Return verbatim the part of the material that opens with the line containing "is (1533, 1806)." and closes with the line containing "coordinates (324, 185).", including both of those lines.
━━ ENTRIES PROVIDED
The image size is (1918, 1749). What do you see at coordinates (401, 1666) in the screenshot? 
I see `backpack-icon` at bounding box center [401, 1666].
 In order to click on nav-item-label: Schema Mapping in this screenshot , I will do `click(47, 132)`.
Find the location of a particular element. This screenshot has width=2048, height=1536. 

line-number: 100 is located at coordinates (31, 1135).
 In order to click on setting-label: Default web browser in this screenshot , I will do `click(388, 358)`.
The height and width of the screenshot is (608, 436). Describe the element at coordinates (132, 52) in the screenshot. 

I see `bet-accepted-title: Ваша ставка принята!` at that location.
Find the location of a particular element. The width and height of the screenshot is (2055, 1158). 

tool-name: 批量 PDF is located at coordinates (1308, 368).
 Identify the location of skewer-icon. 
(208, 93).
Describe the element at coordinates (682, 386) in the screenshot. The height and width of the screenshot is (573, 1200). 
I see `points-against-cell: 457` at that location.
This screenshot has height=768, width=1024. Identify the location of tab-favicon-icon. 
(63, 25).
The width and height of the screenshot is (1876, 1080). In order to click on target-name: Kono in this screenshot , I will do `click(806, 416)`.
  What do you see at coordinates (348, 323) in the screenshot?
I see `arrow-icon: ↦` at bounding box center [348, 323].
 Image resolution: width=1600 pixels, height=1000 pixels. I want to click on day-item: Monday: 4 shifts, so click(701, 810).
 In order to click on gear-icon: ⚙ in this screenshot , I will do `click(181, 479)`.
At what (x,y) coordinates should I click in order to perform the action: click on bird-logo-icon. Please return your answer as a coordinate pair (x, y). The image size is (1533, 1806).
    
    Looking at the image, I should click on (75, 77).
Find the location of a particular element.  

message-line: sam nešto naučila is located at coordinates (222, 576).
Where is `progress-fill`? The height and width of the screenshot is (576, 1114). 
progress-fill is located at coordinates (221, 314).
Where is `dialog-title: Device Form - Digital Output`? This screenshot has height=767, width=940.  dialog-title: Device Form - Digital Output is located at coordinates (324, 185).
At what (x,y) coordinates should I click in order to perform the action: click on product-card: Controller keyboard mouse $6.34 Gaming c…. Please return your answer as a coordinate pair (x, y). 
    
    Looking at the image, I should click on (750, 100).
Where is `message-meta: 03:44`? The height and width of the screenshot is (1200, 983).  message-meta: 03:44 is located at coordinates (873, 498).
━━━━
**ANSWER BELOW**
At what (x,y) coordinates should I click in order to perform the action: click on bird-logo-icon. Please return your answer as a coordinate pair (x, y). The image size is (1533, 1806).
    
    Looking at the image, I should click on (75, 77).
Find the location of a particular element.  

message-line: sam nešto naučila is located at coordinates (222, 576).
Where is `progress-fill`? The height and width of the screenshot is (576, 1114). 
progress-fill is located at coordinates (221, 314).
Where is `dialog-title: Device Form - Digital Output`? This screenshot has height=767, width=940.  dialog-title: Device Form - Digital Output is located at coordinates (324, 185).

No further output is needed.